1. What you are licensing

ShieldedStack is software you run on your own infrastructure. It is not a SaaS service. There is no Licensor-hosted control plane, no account you log into on our servers, and nothing to register for.

A "License Key" is a signed JWT we issue that authorises operation of the Software within a defined scope (tier, term, number of installations). License Key validation happens locally on your install.

2. Grant of License

Subject to your compliance with these Terms and payment of fees under your Order Form, we grant you a non-exclusive, non-transferable, non-sublicensable, worldwide right during the License Term to:

1. install and run the Software on infrastructure you control, in production and non-production environments, within the scope of your License Key;
2. make reasonable copies for backup and disaster recovery.

The permitted number of Installations, Tenants, and Workspaces is set in your Order Form, which reflects the tier published at /pricing at the time of execution. Projects within a Workspace are not limited. Operating beyond your Order Form scope is a material breach of these Terms.

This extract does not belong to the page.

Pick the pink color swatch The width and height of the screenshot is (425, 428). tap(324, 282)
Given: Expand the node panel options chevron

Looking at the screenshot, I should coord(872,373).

3. License Term and expiration

1. The License Term is set in your Order Form (typically 12 months).
2. On expiration, the License Key becomes invalid. License Key validation is local; no remote call to us is required to determine its status.
3. Days 1-7 after expiration (grace). Escalating warnings are emitted via logs and administrative interfaces. There is no functional restriction. The Software does not shut down and does not break running pipelines.
4. Days 8-30 after expiration. Persistent warnings appear in administrative interfaces. Proxying, scanning, and policy enforcement remain fully operational.
5. Day 31 onwards. Package proxying and scanning stop. The administrative interface, historical scan results, audit logs, and configuration export remain available read-only, so you can review past activity, export data, and decommission the Installation. CI/CD pipelines pointing at the proxy will begin to fail at this point. You should renew, migrate, or remove the Installation before this date.
6. If you do not renew, you must stop using the Software and destroy your License Key. Read-only access to historical data remains permitted for 90 days after expiration to support orderly decommissioning.
7. Renewals are not automatic; they require a new Order Form. Renewal pricing is fixed for 13 months from the initial Order Form date. After that, we may adjust renewal pricing with 60 days' notice.

4. Trial use

If we issue you a trial License Key, sections 1-3 apply, with these adjustments:

1. the trial term is 30 days, free of charge;
2. you get Standard-tier features unless we agree otherwise in writing;
3. our total liability arising from the trial is capped at €100 (see also section 11);
4. we may revoke the trial License Key if we have specific evidence it is being used outside your organisation.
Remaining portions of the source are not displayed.